■ Given data ■
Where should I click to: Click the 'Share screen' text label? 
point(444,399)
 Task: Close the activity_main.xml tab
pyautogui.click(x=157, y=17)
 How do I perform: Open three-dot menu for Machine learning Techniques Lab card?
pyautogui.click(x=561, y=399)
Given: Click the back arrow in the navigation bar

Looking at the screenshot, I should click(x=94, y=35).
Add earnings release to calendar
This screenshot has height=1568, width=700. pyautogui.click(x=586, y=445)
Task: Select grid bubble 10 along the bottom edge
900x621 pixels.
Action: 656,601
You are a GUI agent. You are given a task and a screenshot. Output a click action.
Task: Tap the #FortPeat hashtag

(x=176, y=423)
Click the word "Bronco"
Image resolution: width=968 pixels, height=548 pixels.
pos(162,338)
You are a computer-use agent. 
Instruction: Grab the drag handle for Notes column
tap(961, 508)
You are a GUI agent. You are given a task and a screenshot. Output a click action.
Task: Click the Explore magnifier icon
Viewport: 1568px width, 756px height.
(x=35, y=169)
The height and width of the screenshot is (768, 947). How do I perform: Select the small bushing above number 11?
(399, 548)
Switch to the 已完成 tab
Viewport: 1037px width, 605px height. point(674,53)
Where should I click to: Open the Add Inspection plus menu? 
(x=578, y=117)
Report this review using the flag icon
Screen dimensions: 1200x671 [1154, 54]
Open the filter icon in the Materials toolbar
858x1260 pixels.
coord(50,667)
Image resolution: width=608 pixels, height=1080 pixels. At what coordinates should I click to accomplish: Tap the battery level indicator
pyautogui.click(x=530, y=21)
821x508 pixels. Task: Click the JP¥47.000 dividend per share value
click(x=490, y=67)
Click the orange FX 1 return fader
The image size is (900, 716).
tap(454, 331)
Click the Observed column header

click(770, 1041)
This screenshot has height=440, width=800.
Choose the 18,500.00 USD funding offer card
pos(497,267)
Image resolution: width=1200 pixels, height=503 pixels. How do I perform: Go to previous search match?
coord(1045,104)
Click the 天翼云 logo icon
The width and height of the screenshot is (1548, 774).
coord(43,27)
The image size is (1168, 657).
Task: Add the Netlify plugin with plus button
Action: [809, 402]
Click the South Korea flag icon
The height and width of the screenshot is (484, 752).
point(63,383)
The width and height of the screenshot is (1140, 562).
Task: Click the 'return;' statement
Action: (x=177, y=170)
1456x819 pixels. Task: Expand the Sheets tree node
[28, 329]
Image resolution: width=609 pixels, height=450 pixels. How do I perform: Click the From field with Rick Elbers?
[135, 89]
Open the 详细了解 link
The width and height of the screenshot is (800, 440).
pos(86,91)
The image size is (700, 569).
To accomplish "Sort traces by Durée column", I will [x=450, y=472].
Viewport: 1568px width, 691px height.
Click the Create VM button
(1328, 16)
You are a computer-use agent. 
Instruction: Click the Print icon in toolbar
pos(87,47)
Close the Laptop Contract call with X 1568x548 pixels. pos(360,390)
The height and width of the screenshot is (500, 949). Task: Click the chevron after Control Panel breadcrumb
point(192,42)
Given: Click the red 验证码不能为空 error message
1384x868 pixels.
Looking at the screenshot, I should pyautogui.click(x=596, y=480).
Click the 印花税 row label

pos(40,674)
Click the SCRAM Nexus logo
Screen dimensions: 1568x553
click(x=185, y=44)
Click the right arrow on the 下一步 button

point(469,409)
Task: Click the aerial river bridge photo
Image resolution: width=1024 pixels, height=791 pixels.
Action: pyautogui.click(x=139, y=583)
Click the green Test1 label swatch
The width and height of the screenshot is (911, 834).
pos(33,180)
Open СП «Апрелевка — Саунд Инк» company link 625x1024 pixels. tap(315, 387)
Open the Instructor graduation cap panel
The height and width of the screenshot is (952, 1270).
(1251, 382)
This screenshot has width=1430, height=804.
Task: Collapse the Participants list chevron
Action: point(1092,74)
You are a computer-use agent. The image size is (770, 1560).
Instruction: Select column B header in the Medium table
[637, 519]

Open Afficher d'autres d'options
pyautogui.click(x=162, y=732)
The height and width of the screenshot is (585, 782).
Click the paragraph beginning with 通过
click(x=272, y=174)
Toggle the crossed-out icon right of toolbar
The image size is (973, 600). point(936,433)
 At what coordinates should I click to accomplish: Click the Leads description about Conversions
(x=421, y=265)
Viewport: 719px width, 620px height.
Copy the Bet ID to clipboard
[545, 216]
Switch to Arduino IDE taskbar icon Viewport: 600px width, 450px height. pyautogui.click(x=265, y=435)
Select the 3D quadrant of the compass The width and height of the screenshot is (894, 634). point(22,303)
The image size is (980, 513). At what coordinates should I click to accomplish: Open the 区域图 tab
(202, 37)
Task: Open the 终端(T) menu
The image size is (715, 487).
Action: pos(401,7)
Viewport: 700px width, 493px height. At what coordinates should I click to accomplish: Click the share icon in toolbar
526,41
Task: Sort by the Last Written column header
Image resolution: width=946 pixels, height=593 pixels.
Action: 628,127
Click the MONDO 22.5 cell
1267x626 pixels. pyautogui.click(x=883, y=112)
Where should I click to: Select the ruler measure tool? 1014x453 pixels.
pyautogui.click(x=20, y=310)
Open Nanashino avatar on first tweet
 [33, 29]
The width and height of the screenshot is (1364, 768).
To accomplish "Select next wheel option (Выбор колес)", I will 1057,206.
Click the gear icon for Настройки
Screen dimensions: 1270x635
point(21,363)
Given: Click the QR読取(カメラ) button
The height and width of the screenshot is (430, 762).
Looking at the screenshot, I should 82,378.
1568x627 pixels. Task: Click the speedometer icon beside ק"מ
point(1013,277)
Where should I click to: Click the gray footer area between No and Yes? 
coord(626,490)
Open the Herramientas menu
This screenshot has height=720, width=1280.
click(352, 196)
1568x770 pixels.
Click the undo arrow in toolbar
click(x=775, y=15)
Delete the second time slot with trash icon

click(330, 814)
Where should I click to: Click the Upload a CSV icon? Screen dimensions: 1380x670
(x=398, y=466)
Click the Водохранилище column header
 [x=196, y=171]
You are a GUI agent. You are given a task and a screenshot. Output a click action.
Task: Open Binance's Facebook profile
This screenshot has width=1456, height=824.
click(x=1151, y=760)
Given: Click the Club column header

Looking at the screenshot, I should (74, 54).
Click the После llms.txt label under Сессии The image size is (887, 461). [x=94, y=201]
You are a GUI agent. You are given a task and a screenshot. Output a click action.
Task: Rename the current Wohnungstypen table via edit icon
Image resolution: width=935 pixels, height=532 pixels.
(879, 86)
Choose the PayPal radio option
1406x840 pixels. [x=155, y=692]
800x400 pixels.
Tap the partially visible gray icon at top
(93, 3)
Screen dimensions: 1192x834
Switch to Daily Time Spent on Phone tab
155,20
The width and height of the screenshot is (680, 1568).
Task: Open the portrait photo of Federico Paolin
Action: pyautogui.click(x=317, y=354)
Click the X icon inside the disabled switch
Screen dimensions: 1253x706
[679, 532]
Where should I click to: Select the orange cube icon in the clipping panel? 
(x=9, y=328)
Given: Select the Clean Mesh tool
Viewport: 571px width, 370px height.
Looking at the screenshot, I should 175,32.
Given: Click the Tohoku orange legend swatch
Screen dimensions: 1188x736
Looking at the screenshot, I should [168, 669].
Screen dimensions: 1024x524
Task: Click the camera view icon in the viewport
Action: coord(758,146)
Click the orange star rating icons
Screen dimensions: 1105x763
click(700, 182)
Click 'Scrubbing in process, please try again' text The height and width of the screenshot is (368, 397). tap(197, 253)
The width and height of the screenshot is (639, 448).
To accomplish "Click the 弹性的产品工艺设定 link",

■ Task description ■
Set down, exactly as they appear above, all lines from the one that has "Close the Laptop" down to the one that has "Task: Click the aerial river bridge photo", including those two and no others.

■ Answer to the problem ■
Close the Laptop Contract call with X 1568x548 pixels. pos(360,390)
The height and width of the screenshot is (500, 949). Task: Click the chevron after Control Panel breadcrumb
point(192,42)
Given: Click the red 验证码不能为空 error message
1384x868 pixels.
Looking at the screenshot, I should pyautogui.click(x=596, y=480).
Click the 印花税 row label

pos(40,674)
Click the SCRAM Nexus logo
Screen dimensions: 1568x553
click(x=185, y=44)
Click the right arrow on the 下一步 button

point(469,409)
Task: Click the aerial river bridge photo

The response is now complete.